The National Highway Traffic Safety Administration (NHTSA), within the Department of Transportation (DOT), has been given the responsibility to carry out safety programs. NHTSA is responsible for reducing deaths, injuries, and economic losses resulting from motor vehicle crashes. One of the programs that helps NHTSA fulfill this mission is the National Driver Register (NDR), which assists States in identifying problem drivers.
The NDR system provides a central indicator of the location of information on individuals whose privilege to drive has been revoked, suspended, canceled, or denied or who have been convicted of serious traffic-related offenses. NHTSA maintains limited information in the NDR: names, dates of birth, driver license numbers, and sex of drivers on whom a State or the District of Columbia has driver records, but not the content of the driver record; all that an inquiry to the NDR does is indicate whether a State or the District of Columbia has a record on an individual matching the individual who is the subject of the inquiry, and, if so, which one(s). State driver licensing officials use NDR data when determining whether to issue a driver license. In addition, the NDR is queried by other authorized users (Federal and non-Federal employers or prospective employers of motor vehicle operators, Federal Aviation Administration (FAA) for airman medical certification, Federal Railroad Administration (FRA) and railroads for locomotive operators, Coast Guard for merchant mariners and servicemen, air carriers for pilot applicants, and National Transportation Safety Board (NTSB) and Federal Motor Carrier Safety Administration (FMCSA) in connection with accident investigations). Under the provisions of the Privacy Act, individuals are also entitled to request NDR file searches to determine if there are records pertaining to them on file. An individual’s request submitted directly to the NDR must be in writing and notarized. All 50 States and the District of Columbia participate in the NDR. The system is also referred to as the Problem Driver Pointer System.
Privacy management is an integral part of the NDR system. DOT/NHTSA has retained the services of privacy experts to help assess its privacy management program, utilizing proven technology, sound policies and procedures, and proven methodologies.
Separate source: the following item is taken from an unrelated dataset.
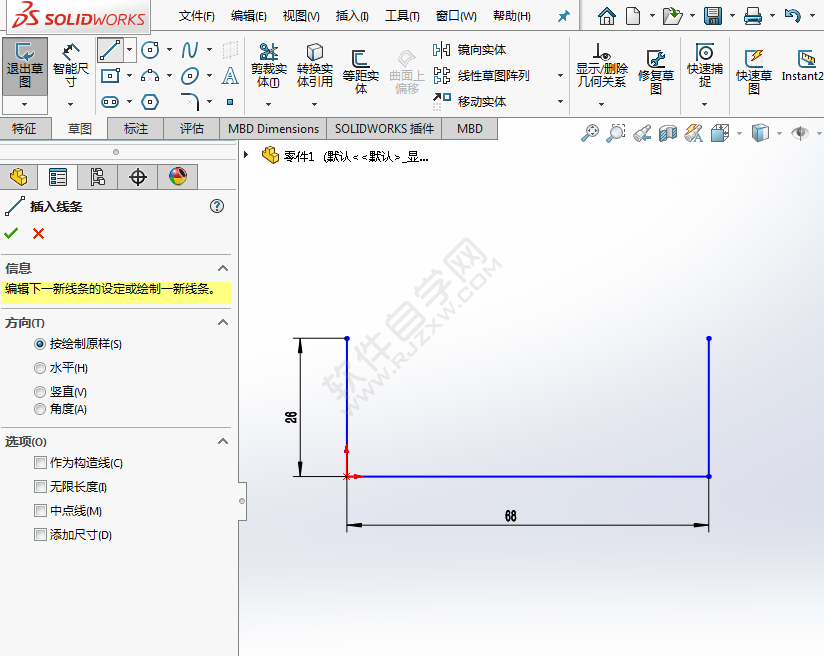Enable the 作为构造线(C) checkbox

[x=40, y=463]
The privacy management process is built upon a methodology that has been developed and implemented in leading companies around the country and globally. The methodology is designed to help ensure that DOT and NHTSA will have the information, tools, and technology necessary to manage privacy effectively and employ the highest level of fair information practices while allowing NHTSA to achieve its mission of protecting and enhancing a most important U.S. transportation system. The methodology is based upon the following:
- Establish priority, authority, and responsibility. Appointing a cross-functional privacy management team to ensure input from systems architecture, technology, security, legal, and other disciplines necessary to ensure that an effective privacy management program is developed.
- Assess the current privacy environment. This involves interviews with key individuals involved in the NDR system to ensure that privacy risks are identified and documented.
- Organize the resources necessary for the project’s goals. Internal DOT/NHTSA resources, along with outside experts, are involved in reviewing the technology, data uses, and associated risks. They are also involved in developing the necessary redress systems and training programs.
- Develop the policies, practices, and procedures. The resources identified in the paragraph above work to develop an effective policy or policies, practices, and procedures to ensure that fair information practices are complied with. The policies are designed to protect privacy effectively while allowing DOT/NHTSA to achieve its mission.
- Implement the policies, practices, and procedures. Once the policies, practices, and procedures are developed, they must be implemented. This involves training all individuals who will have access to and/or process personally identifiable information. It also entails working with vendors to ensure that they maintain the highest standard for privacy while providing services to the NHTSA project.
- Maintain policies, practices, and procedures. Due to changes in technology, personnel, and other aspects of any program, effective privacy management requires that technology and information be available to the privacy management team to ensure that privacy policies, practices, and procedures continue to reflect actual practices. Regular monitoring of compliance with privacy policies, practices, and procedures is required.
- Manage exceptions and/or problems with the policies, practices, and procedures. This step involves the development and implementation of an effective redress and audit system to ensure that any complaints are effectively addressed and corrections made if necessary.